Run this cell to verify that storage has been successfully cleared:

In [None]:
# Re-run storage analysis to verify
print("=" * 70)
print("📊 VERIFICATION - Storage After Cleanup")
print("=" * 70)

remaining_storage = 0
remaining_items = []

for folder_path, _ in storage_items:
    if folder_path.exists():
        size = get_folder_size(folder_path)
        if size > 0:
            remaining_storage += size
            remaining_items.append((folder_path, size))

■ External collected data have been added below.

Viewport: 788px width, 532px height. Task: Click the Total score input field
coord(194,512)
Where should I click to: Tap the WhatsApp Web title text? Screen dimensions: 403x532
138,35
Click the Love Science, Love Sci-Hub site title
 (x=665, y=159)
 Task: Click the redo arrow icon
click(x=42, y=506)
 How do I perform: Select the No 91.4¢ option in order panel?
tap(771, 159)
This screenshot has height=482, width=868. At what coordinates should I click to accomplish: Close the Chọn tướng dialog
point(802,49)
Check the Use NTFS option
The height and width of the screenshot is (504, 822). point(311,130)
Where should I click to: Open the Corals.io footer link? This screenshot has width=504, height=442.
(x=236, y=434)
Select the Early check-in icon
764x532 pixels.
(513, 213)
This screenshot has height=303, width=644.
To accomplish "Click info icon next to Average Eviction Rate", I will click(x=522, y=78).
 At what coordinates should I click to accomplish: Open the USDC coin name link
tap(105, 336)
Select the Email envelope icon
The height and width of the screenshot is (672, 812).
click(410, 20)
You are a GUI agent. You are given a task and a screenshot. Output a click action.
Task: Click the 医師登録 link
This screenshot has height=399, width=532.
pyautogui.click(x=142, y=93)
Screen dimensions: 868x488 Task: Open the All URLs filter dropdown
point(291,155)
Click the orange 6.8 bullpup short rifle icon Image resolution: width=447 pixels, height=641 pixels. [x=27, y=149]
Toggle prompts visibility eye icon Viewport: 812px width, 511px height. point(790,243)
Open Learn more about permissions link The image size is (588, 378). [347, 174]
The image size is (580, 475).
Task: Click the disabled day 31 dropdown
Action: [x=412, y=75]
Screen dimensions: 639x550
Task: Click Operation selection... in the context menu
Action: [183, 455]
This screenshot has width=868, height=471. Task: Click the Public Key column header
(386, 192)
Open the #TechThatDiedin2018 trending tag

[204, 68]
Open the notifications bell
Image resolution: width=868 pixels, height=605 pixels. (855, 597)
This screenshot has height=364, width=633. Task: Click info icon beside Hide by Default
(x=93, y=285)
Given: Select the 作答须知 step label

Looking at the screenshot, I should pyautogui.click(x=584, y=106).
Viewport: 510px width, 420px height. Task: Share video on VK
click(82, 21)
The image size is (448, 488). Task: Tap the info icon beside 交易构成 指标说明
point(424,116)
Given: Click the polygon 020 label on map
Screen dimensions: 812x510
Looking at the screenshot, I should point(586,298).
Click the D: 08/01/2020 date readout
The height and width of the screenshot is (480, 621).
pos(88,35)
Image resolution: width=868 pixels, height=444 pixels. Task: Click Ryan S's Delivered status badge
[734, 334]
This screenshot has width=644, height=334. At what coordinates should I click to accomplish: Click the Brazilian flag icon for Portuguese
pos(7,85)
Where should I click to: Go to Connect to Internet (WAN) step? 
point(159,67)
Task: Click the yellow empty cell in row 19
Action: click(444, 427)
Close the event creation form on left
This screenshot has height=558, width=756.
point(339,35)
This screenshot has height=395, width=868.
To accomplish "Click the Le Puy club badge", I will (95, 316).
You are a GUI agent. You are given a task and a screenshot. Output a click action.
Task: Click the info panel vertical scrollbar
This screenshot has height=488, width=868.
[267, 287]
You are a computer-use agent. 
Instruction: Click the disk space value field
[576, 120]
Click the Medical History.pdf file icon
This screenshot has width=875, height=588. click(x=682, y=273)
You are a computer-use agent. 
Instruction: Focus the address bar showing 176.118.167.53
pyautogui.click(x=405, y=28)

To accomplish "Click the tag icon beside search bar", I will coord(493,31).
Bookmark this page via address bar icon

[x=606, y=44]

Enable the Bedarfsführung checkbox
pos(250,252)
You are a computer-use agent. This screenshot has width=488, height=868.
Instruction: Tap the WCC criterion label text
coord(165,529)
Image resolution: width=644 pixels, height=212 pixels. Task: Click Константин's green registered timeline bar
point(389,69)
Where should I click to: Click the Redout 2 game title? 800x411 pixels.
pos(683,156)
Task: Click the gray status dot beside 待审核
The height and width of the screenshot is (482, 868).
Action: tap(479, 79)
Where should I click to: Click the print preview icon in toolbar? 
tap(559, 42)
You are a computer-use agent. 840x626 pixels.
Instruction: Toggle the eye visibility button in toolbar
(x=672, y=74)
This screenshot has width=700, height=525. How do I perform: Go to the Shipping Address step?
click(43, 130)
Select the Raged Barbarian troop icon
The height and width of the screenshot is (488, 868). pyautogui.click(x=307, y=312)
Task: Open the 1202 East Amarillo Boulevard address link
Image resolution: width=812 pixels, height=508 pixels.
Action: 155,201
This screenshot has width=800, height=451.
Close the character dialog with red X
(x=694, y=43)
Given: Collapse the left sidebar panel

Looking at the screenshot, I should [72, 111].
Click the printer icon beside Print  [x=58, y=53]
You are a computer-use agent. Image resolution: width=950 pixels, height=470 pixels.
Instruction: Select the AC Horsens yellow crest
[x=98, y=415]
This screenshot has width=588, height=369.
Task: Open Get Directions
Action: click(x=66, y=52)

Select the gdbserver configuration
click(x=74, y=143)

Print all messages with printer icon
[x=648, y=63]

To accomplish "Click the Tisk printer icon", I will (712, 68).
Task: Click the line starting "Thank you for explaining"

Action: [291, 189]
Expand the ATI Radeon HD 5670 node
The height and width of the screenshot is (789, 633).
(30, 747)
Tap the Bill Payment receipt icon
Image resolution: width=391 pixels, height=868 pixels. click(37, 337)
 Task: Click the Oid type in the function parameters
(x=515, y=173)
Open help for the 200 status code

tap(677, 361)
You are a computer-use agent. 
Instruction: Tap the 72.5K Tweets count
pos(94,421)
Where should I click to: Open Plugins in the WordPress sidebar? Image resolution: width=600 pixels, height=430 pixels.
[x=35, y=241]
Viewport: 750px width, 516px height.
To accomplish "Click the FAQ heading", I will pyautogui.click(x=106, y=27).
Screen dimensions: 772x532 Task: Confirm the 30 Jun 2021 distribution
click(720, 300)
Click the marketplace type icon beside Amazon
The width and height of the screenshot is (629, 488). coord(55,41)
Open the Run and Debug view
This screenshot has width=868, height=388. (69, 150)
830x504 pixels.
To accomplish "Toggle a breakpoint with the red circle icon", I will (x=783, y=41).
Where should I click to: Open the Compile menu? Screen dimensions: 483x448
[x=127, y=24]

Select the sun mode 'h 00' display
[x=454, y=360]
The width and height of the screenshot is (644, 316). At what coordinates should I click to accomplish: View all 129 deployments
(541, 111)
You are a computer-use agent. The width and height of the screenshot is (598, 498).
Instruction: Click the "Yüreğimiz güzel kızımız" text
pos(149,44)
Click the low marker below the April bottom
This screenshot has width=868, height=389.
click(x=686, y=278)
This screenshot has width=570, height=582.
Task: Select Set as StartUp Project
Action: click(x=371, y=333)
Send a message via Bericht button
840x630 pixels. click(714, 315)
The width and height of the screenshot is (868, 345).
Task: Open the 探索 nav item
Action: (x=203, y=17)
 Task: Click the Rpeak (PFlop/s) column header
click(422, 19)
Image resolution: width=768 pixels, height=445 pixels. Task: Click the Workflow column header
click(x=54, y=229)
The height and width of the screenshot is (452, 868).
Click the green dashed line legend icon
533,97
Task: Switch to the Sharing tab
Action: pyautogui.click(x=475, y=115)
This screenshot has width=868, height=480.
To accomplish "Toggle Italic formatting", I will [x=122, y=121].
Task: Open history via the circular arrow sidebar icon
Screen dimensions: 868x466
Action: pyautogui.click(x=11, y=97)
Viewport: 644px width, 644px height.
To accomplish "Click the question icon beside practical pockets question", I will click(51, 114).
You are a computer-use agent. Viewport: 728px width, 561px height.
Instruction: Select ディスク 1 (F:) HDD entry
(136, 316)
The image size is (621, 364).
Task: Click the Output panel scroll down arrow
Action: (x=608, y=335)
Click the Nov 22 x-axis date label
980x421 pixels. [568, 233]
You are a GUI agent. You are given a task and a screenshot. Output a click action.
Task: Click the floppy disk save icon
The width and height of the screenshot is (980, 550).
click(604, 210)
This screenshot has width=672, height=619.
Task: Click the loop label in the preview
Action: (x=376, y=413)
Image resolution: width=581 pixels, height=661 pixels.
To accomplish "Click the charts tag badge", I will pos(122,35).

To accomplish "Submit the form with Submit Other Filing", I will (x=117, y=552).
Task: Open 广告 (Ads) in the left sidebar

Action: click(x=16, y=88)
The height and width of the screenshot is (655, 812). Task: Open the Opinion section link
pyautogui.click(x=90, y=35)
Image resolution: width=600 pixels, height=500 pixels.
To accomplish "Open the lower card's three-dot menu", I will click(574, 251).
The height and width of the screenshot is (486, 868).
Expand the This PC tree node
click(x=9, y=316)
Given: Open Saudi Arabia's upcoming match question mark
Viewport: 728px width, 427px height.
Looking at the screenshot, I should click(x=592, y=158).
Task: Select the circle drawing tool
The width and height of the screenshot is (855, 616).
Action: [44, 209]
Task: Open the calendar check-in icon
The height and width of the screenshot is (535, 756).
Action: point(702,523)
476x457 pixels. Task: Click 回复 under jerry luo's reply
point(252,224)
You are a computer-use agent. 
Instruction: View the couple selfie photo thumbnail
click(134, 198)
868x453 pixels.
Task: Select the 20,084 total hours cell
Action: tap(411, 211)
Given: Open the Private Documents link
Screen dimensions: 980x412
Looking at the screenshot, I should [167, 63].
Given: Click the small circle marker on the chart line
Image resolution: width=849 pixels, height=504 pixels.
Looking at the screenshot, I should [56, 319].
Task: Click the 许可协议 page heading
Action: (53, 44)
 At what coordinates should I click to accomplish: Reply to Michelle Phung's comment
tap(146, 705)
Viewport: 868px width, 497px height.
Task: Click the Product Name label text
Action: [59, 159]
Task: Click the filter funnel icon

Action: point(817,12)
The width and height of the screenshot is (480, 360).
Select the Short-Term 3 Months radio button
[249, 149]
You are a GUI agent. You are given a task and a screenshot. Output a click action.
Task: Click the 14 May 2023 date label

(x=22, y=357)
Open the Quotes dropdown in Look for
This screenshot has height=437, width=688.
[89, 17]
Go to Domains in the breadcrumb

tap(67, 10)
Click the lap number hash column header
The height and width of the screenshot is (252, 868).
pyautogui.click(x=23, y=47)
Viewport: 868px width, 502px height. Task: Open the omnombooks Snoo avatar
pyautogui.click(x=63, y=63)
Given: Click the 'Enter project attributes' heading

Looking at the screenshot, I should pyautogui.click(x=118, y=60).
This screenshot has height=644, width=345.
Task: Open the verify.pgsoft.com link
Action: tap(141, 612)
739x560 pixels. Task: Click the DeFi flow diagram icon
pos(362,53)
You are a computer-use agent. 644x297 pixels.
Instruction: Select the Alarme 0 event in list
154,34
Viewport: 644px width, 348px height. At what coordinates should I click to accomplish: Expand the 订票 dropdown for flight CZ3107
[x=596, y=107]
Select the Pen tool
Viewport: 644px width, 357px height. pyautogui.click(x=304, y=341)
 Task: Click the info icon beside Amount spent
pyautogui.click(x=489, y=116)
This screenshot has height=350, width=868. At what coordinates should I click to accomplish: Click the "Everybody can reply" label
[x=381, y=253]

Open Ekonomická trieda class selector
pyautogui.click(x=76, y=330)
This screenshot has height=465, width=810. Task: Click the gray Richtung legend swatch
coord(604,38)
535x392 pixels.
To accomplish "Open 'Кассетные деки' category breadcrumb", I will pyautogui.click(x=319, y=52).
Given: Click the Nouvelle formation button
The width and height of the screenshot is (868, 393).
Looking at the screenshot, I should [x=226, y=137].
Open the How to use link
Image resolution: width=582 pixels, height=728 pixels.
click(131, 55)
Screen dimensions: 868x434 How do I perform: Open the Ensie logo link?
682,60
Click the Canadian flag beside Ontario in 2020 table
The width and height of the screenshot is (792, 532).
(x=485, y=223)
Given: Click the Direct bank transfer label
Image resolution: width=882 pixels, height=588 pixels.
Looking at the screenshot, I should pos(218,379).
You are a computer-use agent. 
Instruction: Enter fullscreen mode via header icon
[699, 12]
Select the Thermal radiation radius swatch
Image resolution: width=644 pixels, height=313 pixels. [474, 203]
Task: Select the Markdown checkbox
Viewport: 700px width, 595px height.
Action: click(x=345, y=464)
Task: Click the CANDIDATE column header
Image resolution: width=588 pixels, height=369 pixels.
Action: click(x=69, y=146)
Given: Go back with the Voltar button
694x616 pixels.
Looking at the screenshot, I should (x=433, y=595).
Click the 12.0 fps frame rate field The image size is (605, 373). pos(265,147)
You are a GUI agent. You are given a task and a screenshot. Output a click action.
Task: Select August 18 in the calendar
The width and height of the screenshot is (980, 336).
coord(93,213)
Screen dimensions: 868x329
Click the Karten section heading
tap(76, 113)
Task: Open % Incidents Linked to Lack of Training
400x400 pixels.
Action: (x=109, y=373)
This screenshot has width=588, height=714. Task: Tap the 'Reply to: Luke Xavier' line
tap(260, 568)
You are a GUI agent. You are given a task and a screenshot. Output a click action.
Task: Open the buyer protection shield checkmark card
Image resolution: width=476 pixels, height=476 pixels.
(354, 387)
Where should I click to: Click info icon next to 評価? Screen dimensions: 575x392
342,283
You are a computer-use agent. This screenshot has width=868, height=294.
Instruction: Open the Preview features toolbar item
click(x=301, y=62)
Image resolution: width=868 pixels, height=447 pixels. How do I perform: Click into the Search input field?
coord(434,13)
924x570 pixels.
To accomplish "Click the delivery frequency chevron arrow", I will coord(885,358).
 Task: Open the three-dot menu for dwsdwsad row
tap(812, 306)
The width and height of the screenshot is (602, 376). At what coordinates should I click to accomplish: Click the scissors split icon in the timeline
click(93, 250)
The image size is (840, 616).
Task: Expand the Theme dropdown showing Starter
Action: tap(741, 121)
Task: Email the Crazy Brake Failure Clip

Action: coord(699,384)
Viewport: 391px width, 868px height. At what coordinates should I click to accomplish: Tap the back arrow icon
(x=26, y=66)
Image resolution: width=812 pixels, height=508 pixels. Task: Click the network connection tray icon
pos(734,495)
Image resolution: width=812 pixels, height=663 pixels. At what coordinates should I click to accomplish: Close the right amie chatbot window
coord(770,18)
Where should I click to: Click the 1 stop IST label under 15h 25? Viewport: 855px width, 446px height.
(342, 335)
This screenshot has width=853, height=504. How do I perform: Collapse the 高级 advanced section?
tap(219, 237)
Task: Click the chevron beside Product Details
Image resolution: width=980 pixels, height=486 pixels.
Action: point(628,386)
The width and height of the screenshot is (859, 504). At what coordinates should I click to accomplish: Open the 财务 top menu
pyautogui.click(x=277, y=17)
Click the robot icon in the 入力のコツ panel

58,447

if remaining_storage == 0:
    print("\n✨ SUCCESS! All analyzed folders are now empty.")
    print(f"💾 Total storage freed: {format_size(total_storage)}")
else:
    print(f"\n⚠️ Some storage remains: {format_size(remaining_storage)}")
    print("\nRemaining items:")
    for folder_path, size in remaining_items:
        print(f"  • {folder_path.name}: {format_size(size)}")

print("\n" + "=" * 70)

---

## Summary

This notebook helps you manage storage by:

1. **Analyzing** storage usage across:
   - Workspace subfolders: `data/`, `downloads/`, `models/`
   - Previous lesson models (Lessons 1-7)
   - Previous homework models (Homework 1-6)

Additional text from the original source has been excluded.